U.N. Special Envoy for HIV/AIDS in Africa Calls on Canada To Enact Law Allowing Export of Generic Antiretroviral Drugs
U.N. Special Envoy for HIV/AIDS in Africa Stephen Lewis has called on Canada to enact a law allowing pharmaceutical companies to manufacture and export generic antiretroviral drugs to developing countries, Toronto's Globe and Mail reports (Chase, Globe and Mail, 11/25). The Canadian Senate in May approved Bill C-9, which amended the country's patent laws to permit the government to order the override of patents to allow certain pharmaceutical manufacturers to produce and export generic drugs -- including antiretroviral drugs -- for use in developing countries (Kaiser Daily HIV/AIDS Report, 5/13). Lewis said that the Canadian government "risks embarrassment" if the law is not enacted, according to the Globe and Mail. "I am deeply concerned, and I am very disappointed at the lack of movement on C-9," Lewis said. The law has not been enacted, and supporting regulations are still being drafted, therefore no antiretrovirals have been exported under the law, according to the Globe and Mail.

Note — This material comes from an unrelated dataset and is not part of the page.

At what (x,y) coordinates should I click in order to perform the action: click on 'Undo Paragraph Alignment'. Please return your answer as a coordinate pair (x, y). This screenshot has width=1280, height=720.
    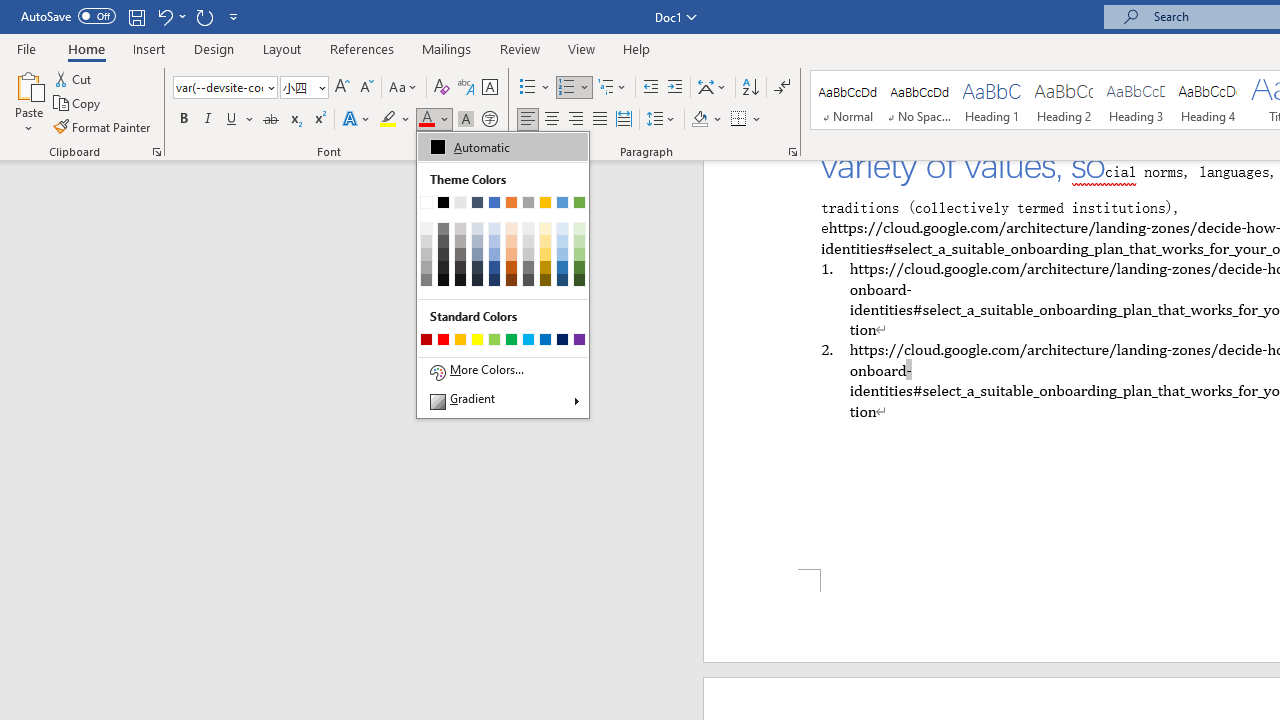
    Looking at the image, I should click on (170, 16).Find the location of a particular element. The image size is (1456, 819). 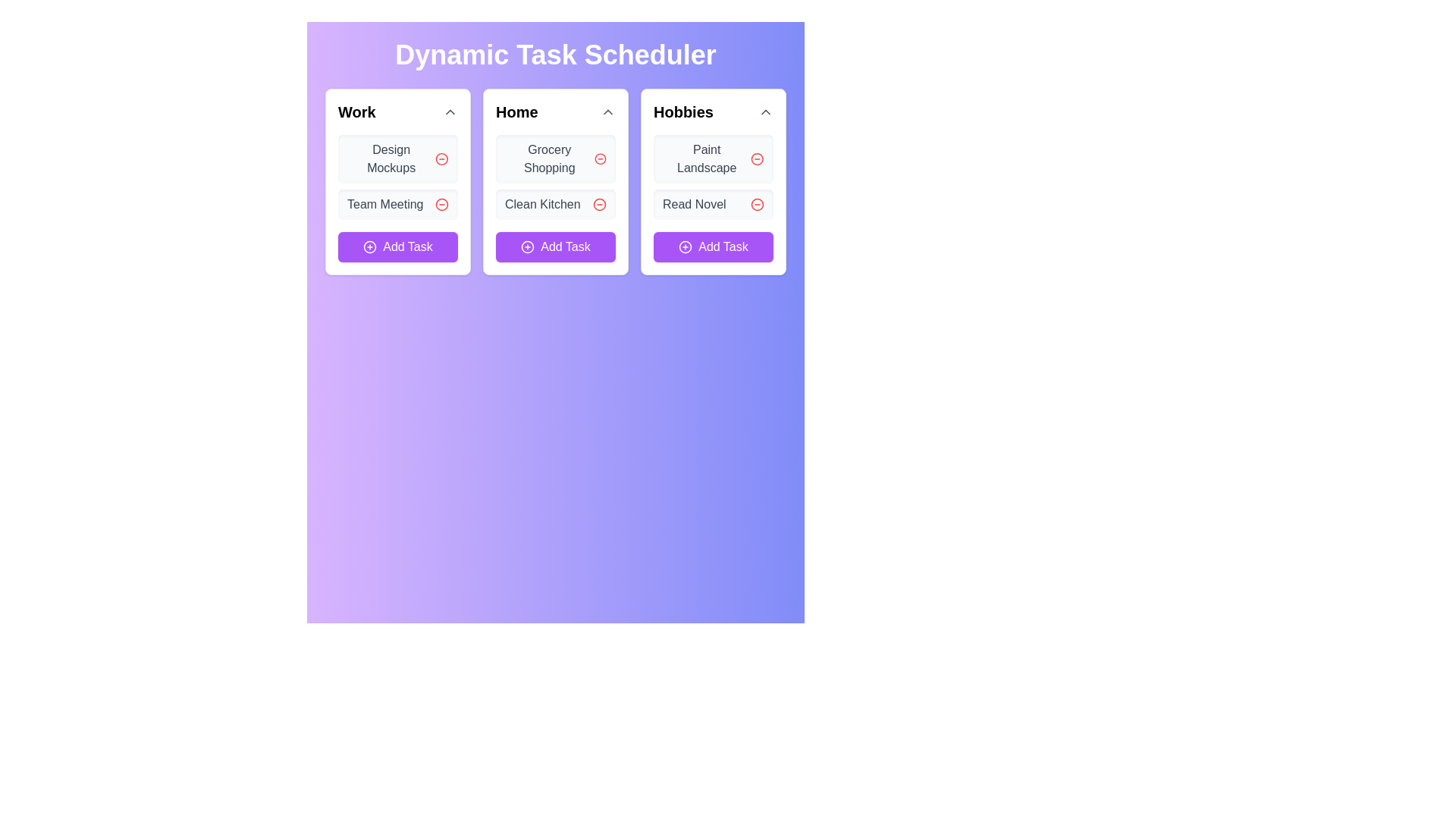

Some generic drug manufacturers are "balking" at the details of the law, saying that it "makes it onerous and costly to copy and export drugs," according to the Globe and Mail (Globe and Mail, 11/25). Jeff Connell, a spokesperson for the Canadian Generic Pharmaceutical Association, said there are not enough financial incentives for generic companies to participate, according to Inter Press Service. Connell said that generic firms will need three to five years to develop generic versions of patented medications. However, under the law, generic companies are only given four years to sell the drugs to countries in need, which is "inadequate time to earn a fair return," according to Connell. Lewis said he is not convinced that generic drug firms will lose money from exporting drugs under the law, but he said that companies might have to "adjust their manufacturing process and expand industrial capacity to meet the demand" for the medications, according to Inter Press Service. "Everybody is apprehensive; everybody isn't sure how things will work or whether they can work," Lewis said, adding, "Somebody has to have the courage to test it. Governments have to encourage that test, and the generics have to be willing to undertake it" (Weinberg, Inter Press Service, 11/26). Ian Jack, spokesperson for Canadian Industry Minister David Emerson, said, "Stephen Lewis [is] an eminent humanitarian, and we take his views seriously," adding, "(But) the bill hasn't even come into force yet, so it's too early to say that it's not going to work or that we need additional measures" (Globe and Mail, 11/25).